Le planning porte la date d'ouverture, et il tient compte du délai de fabrication de l'agencement, qui est ici le poste le plus long.
Devant une découverte, la zone concernée s'arrête, les photographies datées vous parviennent le jour même, le chiffrage suit sous quarante-huit heures, et rien ne reprend sans votre accord écrit.
Questions fréquentes
Mes clients essaient mais n'achètent pas, est-ce que ça peut venir des cabines ?
C'est la première chose à regarder. Un éclairage unique au plafond creuse les traits et durcit tout ce qu'on essaie : le client se trouve mal et repose le vêtement, sans savoir que c'est la lumière. Il faut une source diffuse et latérale, à hauteur de visage, avec un rendu des couleurs fidèle. S'y ajoutent la ventilation, presque toujours absente, et l'occultation complète du rideau.
Pourquoi les couleurs de mes vêtements changent-elles entre la boutique et la cabine ?
Parce que les deux éclairages n'ont ni le même rendu des couleurs ni la même température. Un vêtement choisi sous une lumière chaude et essayé sous une lumière froide change d'aspect, et le client renonce. La cohérence entre la lumière de vente et celle de la cabine est un point de conception, pas un détail de finition.
Combien de cabines faut-il, et où les placer ?
Cela dépend de votre surface et de votre rotation, mais deux règles tiennent partout : au moins une cabine accessible aux personnes handicapées avec son aire de manœuvre, et une position qui permet de voir depuis le comptoir combien d'articles entrent et sortent. Les cabines concentrent le risque de démarque, leur emplacement est un choix d'aménagement autant que d'organisation.
Comment augmenter le linéaire sans agrandir ?
La double barre double le linéaire dans une même longueur de mur, si la hauteur sous plafond le permet et si la barre haute reste atteignable. S'y ajoute l'arbitrage entre cintres et pliés : le pli montre la matière mais occupe plus de surface au sol que le cintre.
Où mettre les portiques antivol ?
Au plan, jamais à l'ouverture. Ils demandent une alimentation et un dégagement au sol qui contraint la largeur de l'entrée et la position de la caisse. Posés après coup, ils déséquilibrent tout le parcours d'entrée.
Quel sol pour une boutique de vêtements ?
Un revêtement à classement d'usage commercial, réparable par zones pour ne pas fermer le jour où un angle s'abîme, et antidérapant à l'entrée exposée à la pluie.

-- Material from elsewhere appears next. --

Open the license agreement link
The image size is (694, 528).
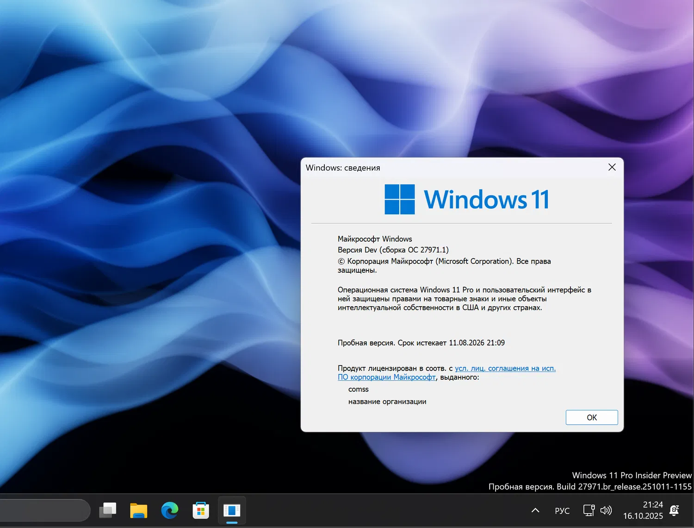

Dans les cabines, il doit en plus être confortable et chaud au toucher, ce qui exclut certains matériaux parfaits ailleurs.
Que prévoir pour le déballage et les cartons ?
Une zone dédiée avec le cintrage, l'étiquetage et l'antivol, et surtout un volume pour les cartons vides et les cintres en attente. C'est le volume le plus sous-estimé du métier : sans lui, ils s'empilent dans un couloir ou devant une issue.